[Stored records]
* * * * *

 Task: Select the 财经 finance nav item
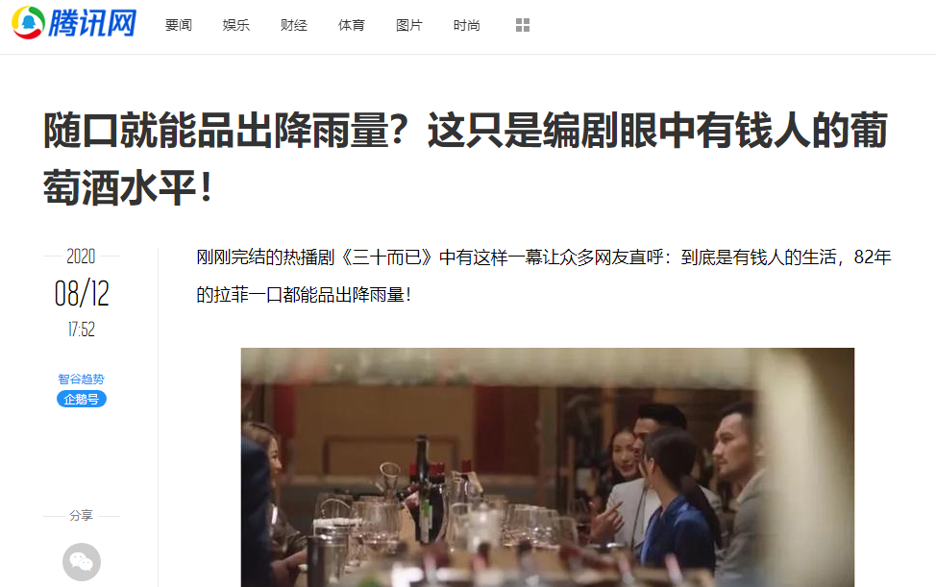pyautogui.click(x=294, y=25)
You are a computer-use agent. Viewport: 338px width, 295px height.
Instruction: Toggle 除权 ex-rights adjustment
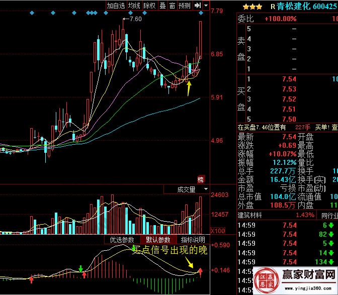click(x=149, y=6)
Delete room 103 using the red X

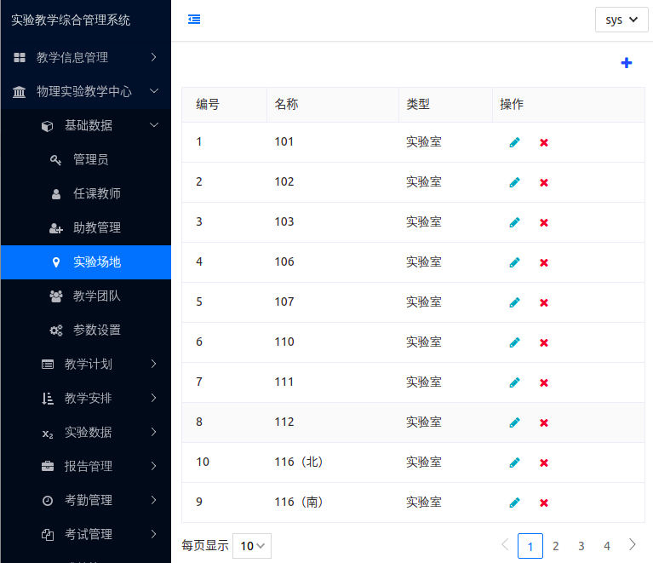coord(544,222)
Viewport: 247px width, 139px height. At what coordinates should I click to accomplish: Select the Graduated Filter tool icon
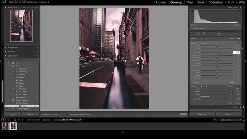(209, 34)
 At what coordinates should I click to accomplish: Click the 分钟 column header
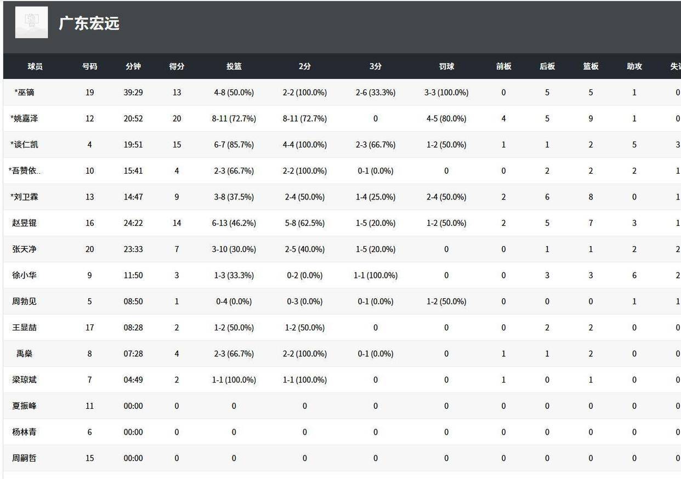pos(133,66)
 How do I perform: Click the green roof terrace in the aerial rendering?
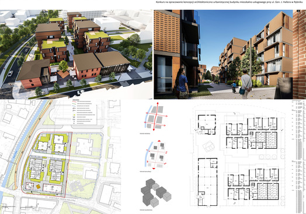(x=54, y=44)
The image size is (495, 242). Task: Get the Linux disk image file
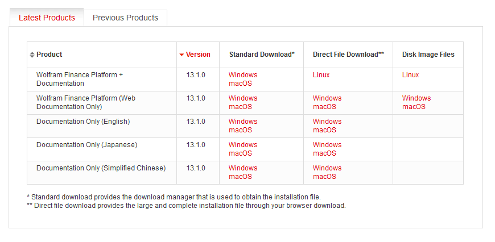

* * * * *

▶ **DIRECTIONS FOR THIS TASK**
The expected response is every entry above, repeated exactly, pictures removed.

▶ **SOLUTION TO THE EXERCISE**
 Task: Select the 财经 finance nav item
pyautogui.click(x=294, y=25)
You are a computer-use agent. Viewport: 338px width, 295px height.
Instruction: Toggle 除权 ex-rights adjustment
click(x=149, y=6)
Delete room 103 using the red X

coord(544,222)
Viewport: 247px width, 139px height. At what coordinates should I click to accomplish: Select the Graduated Filter tool icon
(209, 34)
 At what coordinates should I click to accomplish: Click the 分钟 column header
pos(133,66)
 How do I perform: Click the green roof terrace in the aerial rendering?
(x=54, y=44)
The image size is (495, 242). Task: Get the Linux disk image file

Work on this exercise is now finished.